Input: A text file containing temperature values for a range of weather stations. Each row is one measurement in the format <string: station name>;<float: measurement>.

Output: For each unique station, find the minimum, average and maximum temperature recorded and emit the final result on STDOUT in station name’s alphabetical order with the format {<station name>:<min>/<average>/<max>;<station name>:<min>/<average>/<max>}.

Known constrains we are working with:

  • the temperature value is within [-99.9, 99.9] range.
  • the temperature value only has exactly one fractional digit.
  • the byte length of station name is within [1,100] range.
  • there will be a maximum of 10,000 unique station names.
  • rounding of temperature values must be done using the semantics of IEEE 754 rounding-direction "roundTowardPositive”.

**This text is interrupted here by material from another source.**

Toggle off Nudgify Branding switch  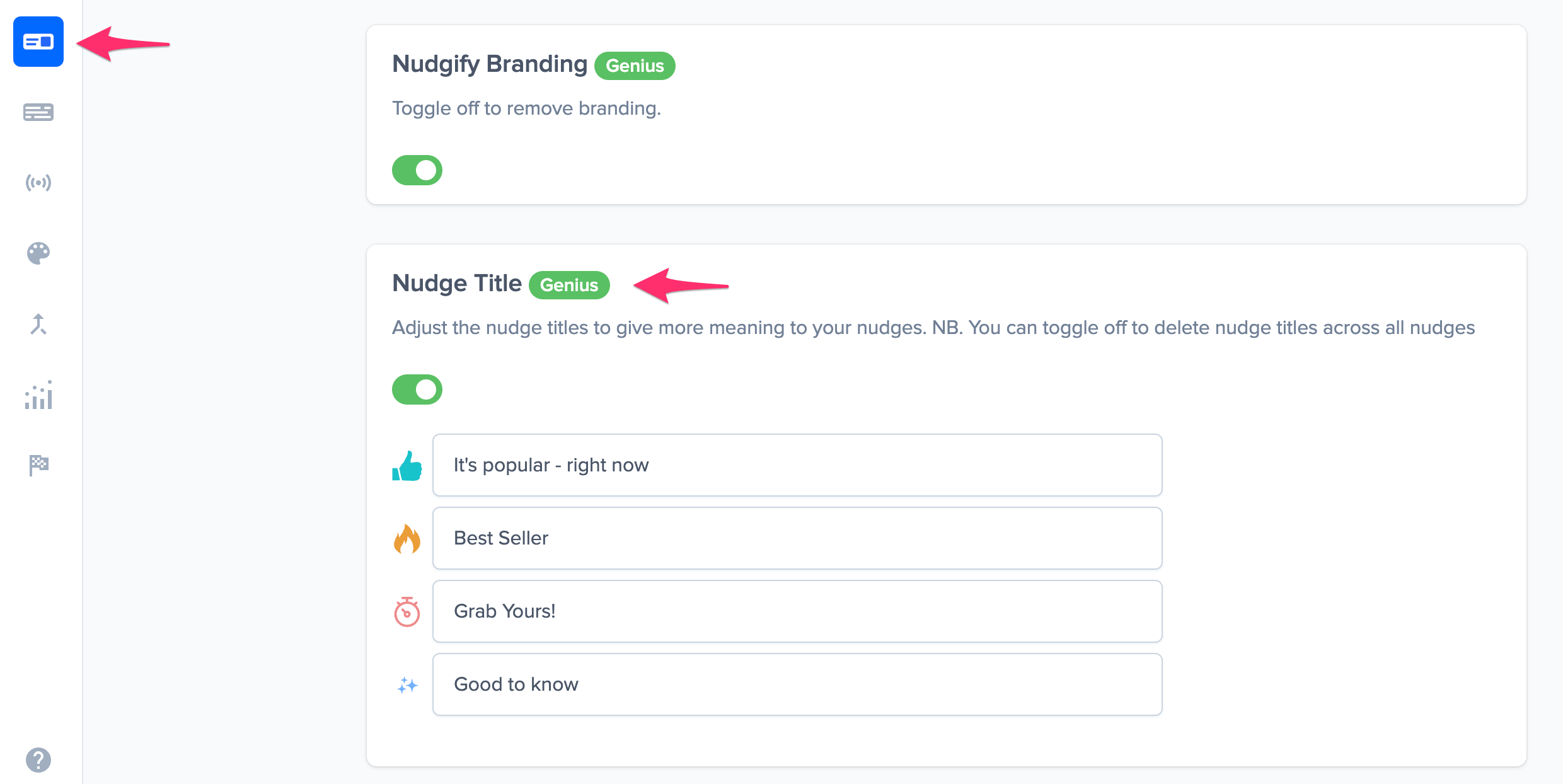[x=417, y=170]
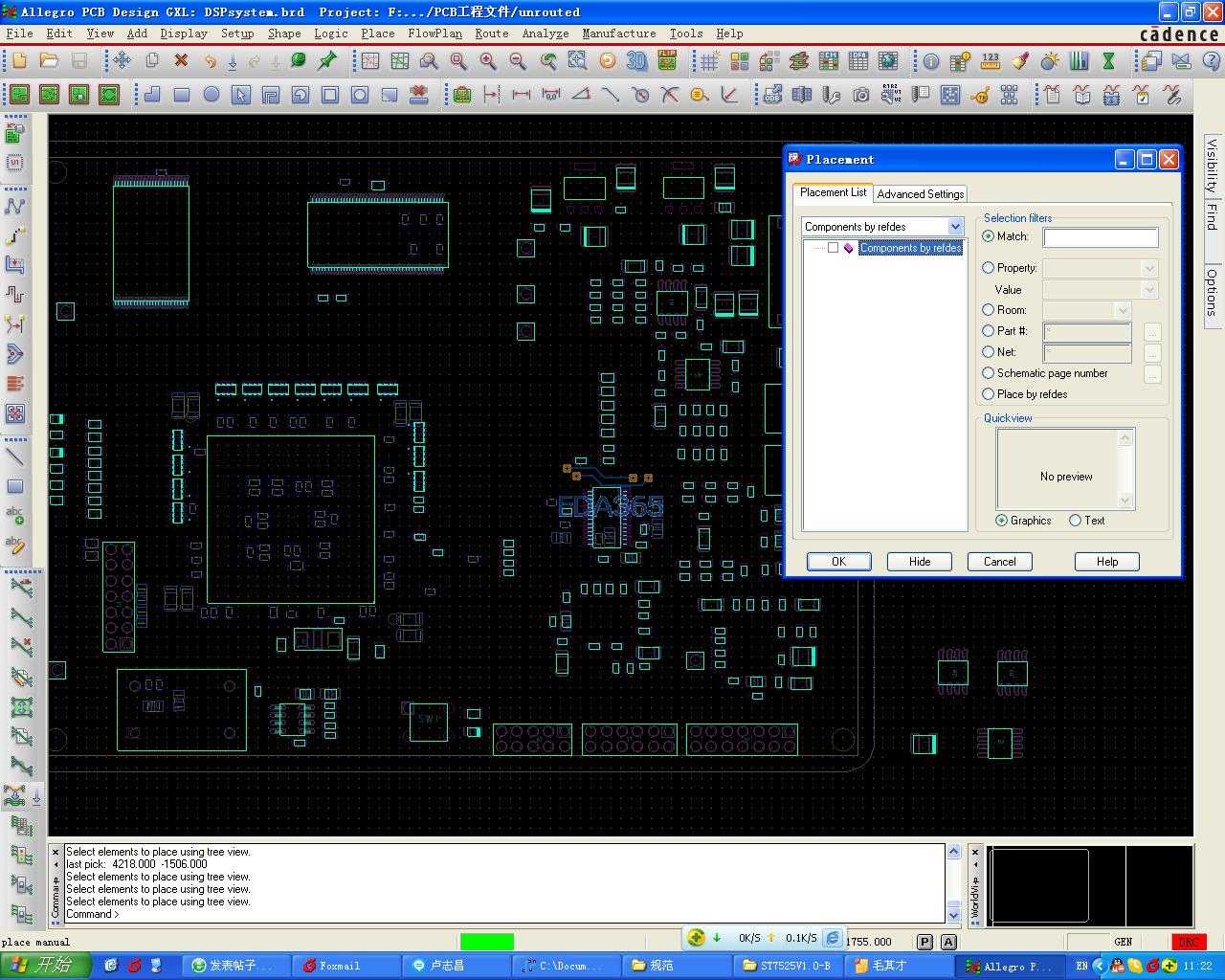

Sounds simple enough. What’s the catch? The input file has a billion rows, thats 1,000,000,000. How big is a Billion? If you started counting to 1 billion at the rate 3 seconds per number, it would take you about 95.1 years!

The challenge is to process the file to print the output in the least amount of time possible. Its summarised nicely in this picture, credits @gunnarmorling.

Tools I am working with

The challenge was initially introduced for Java, but folks started trying it out in different languages. You can checkout the discussion about 1BRC in Golang.

I solved this using Golang 1.21. All benchmarks are run on Apple M1 Pro, 2021 model with 16GB memory and 10 vCPU. The input file with a billion rows is about 16GB.

GitHub repository with my solution is here.

I took the approach of solving this iteratively. Doing so helped me keep track of my progress. You can find all iterations documented in my repo’s README. With each iteration, I focused on optimising one of these three areas:

  • Data Structures
  • Concurrency
  • Reading file

Now that all of that is out of the way, let’s dive in!

#0: Baseline implementation

I started with a naive implementation to establish a baseline runtime. This first iteration did not make use of any concurrency.

Reading File: line by line

In the input file, each line can be processed independently. So, I started by reading the file line by line. For this I used bufio’s Scanner with the default split function, ScanLines, a pretty standard way to read a file line by line in Golang.

Scanner is a handy interface that reads from file and returns contents upto the split defined. For us, this means that the new line character \n will not be returned in each line scanned, so we won’t have to handle it separately (foreshadowing: this is also where the problem lies with this method of reading the file).

Data Structure: map to store all temperature values recorded for each unique station

Output requires, minimum, maximum and average temperatures recorded in each city. So I initially started with a map that stored all temperatures recorded for each unique station. Each station is stored in string type and each temperature is stored in float64 type, making the map signature map[string][]float64. As each line is read from the file, values are added to this map accordingly.

After the entire file contents are read and the map is constructed, we can iterate through each key value pair in the map to calculate the min, max and average temperatures and find the station names’ alphabetical order. Once we have these two pieces of information, we can format the final output.

baseline iteration visualised

Storing all temperatures recorded for a city is a rather poor choice as we don’t actually need all individual temperatures. We will see later how we can fix this by using a different data structure.

As expected, this performs rather poorly, execution takes ~6 min.

go run main.go 227.57s user 36.91s system 70% cpu 6:13.15 total

Now that we have something we can work upon, lets get started.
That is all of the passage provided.